# Got The Old Axworthy Setup



## HomeyDaClown (Oct 3, 2009)

Here's my old (15 years now) Axworthy system all setup and ready to string my 380 ft of crab pot line which is similar to parachute cord but thinner. 
The drive and pulleys are all mounted 25 ft off the ground in a large triangle that is above our cemetery in the woods.

I'll shoot some video after I get the line up and the ghosts attached.

90 RPM AC Drive motor with step down pulleys and vacuum cleaner drive belt driving an old lawn mower wheel rim. All mounted on steel angles with a rotating arm and pully to tension the line.:










Remote Pulley #1 12" aluminum belt pulley 
with 16" aluminum serving plate attached:









Remote Pulley #2


----------



## [email protected] (Aug 25, 2012)

Lights camera action! Roll the video!


----------



## goneferal (Sep 8, 2010)

I wanna see video. What a great location.


----------



## HomeyDaClown (Oct 3, 2009)

Got the line up tonight just before dark. I'll get some video as soon as I get the ghosts attached and do a trial run.

Yeah we like our woods, we're pretty much surrounded by trees and our haunted trail runs a big loop though the back woods.


----------



## goneferal (Sep 8, 2010)

Duh, i see Ohio now. I'm from chicago and miss the colorful fall trees and the dense forests. Don't miss the humidity though. I can't wait to see the video.


----------



## HomeyDaClown (Oct 3, 2009)

Ok, Finally got some time to finish the setup. It seems every time I get started on a project it's either pouring down rain or dark...that's Ohio for ya.

So anyway got four ghosts hung and crankin today. Ran it for a 4 hour burn-in straight with no problems at all and shot the video.


----------



## RoxyBlue (Oct 6, 2008)

There appears to be an issue with your YouTube link, Homey.


----------



## HomeyDaClown (Oct 3, 2009)

Yeah, I know. the embed is not working.

Stinkin youtu.be instead of youtube


----------



## RoxyBlue (Oct 6, 2008)

If you were still signed into your YouTube account when you copied the URL, that can cause a problem with embedding. Don't know why, but I've seen it happen more than once.


----------



## HomeyDaClown (Oct 3, 2009)

*I already got it...thanks*

Youtube chenges the link to youtu.be\ instead of youtube.com\watch= when you are logged in.


----------

▶ [WHAT THIS TASK INVOLVES]
In the forum thread about the Axworthy setup, how high off the ground are the drive and pulleys mounted?

▶ [DATA SECTION]
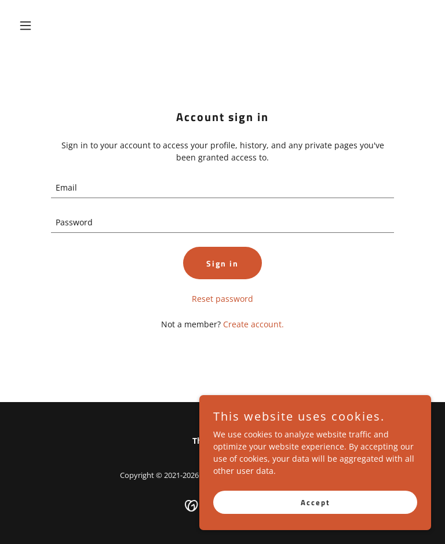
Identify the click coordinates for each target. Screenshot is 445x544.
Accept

▶ [ANSWER TO THIS EXERCISE]
25 feet